Scraping Instagram for Hashtags
The skills the authors demonstrated here can be learned through taking Data Science with Machine Learning bootcamp with NYC Data Science Academy.
On Instagram, I have an account where I share pictures and videos related to my yoga practice. Lately, I have been thinking about how to acquire more followers. I was interested in knowing what hashtags my favorite Instagram yoga teachers use. Typically, on any given day, there is a trend going on in the yoga Instagram community. For example, some days, you may find yogis posting headstands and other days handstands or balancing poses. Usually, I would visit my favorite yogis' pages to see the trending yoga pose of the day/week and collect their hashtags from their most recent posts. In turn, I would use these hashtags on my posts in the hopes of getting more views and likes. Then I thought to myself, why not automate it?

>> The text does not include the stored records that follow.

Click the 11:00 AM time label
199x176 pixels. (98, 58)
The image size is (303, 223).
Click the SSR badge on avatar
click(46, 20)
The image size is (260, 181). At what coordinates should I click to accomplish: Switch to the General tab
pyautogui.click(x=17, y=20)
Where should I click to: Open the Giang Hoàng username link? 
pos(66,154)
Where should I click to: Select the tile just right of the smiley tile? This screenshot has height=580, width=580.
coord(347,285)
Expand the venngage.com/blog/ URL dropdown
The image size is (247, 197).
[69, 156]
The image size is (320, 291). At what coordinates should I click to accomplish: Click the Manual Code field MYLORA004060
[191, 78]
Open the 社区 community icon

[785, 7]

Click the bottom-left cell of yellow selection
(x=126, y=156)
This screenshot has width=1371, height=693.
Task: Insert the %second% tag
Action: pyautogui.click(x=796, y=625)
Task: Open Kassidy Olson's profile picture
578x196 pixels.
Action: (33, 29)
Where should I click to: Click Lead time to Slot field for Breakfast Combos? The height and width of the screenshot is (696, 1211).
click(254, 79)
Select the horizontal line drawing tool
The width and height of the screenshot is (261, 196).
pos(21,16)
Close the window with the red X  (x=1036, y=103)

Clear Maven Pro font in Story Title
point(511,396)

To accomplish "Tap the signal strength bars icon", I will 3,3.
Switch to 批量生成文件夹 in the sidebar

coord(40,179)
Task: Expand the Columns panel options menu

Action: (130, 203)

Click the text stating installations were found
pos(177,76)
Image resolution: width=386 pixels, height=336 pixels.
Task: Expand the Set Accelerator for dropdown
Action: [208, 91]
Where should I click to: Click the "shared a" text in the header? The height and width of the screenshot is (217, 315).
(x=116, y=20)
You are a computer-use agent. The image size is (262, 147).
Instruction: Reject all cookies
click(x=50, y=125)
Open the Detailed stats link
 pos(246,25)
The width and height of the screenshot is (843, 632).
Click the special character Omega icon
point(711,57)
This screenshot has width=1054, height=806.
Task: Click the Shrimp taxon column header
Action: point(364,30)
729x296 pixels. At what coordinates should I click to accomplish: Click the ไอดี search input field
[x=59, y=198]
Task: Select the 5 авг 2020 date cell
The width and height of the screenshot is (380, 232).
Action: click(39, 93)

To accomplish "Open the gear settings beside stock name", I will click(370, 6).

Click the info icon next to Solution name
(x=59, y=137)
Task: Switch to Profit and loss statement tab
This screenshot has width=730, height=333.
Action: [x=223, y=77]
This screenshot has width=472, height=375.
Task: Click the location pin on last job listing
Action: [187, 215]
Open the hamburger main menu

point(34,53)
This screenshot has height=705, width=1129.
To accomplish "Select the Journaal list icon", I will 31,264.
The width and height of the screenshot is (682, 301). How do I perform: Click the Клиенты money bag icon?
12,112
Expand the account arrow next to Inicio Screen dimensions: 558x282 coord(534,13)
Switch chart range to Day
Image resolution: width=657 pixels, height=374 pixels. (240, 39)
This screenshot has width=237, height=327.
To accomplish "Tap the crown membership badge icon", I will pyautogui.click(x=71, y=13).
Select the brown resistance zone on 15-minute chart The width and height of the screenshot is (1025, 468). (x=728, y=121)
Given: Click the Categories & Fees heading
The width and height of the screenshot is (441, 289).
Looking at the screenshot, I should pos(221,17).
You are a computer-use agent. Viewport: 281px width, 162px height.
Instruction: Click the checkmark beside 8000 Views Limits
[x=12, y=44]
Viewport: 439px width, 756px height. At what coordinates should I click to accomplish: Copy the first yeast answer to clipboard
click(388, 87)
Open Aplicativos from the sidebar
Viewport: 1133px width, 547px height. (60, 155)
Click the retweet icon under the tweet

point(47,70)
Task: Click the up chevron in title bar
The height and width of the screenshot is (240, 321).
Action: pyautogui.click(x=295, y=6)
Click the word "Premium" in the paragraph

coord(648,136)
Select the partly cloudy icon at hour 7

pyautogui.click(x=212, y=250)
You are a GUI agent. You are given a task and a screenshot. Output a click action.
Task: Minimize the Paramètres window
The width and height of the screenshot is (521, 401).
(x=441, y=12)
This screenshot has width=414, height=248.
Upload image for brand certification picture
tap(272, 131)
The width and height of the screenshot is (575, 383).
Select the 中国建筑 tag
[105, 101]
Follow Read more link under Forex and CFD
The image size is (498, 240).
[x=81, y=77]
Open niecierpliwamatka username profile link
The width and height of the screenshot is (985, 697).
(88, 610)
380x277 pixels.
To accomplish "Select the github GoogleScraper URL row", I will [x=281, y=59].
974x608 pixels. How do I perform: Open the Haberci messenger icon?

I decided to scrape the last seven posts(pictures) provided by dylanwerneryoga(Dylan), seanphelpsyoga(Sean), and kevindhofer(Kevin)
Technologies Used:
Selenium
Python
R Studio
WordCloud2
The Process
First, I had to automate signing in to my account (you cannot see posts without having an Ig handle). Then I found my way to the yogis' page by using the Xpath of the search field and created ActionChain to type and click on the yogi handle I wanted. Afterward, utilizing an Xpath and another ActionChain, I clicked on the most recent post. However, when I reached the desired page, the hashtags were not readily available to get scraped. They were not visible on the page. The reason is that many teachers place the hashtags in the comments for a post instead of in the caption. They do this because they want people to focus solely on the content in their caption. As a result, their hashtag comments "disappear" once followers start commenting on the post as well. Consequently, the only way to see the hashtag comment is to load all the comments for that given post.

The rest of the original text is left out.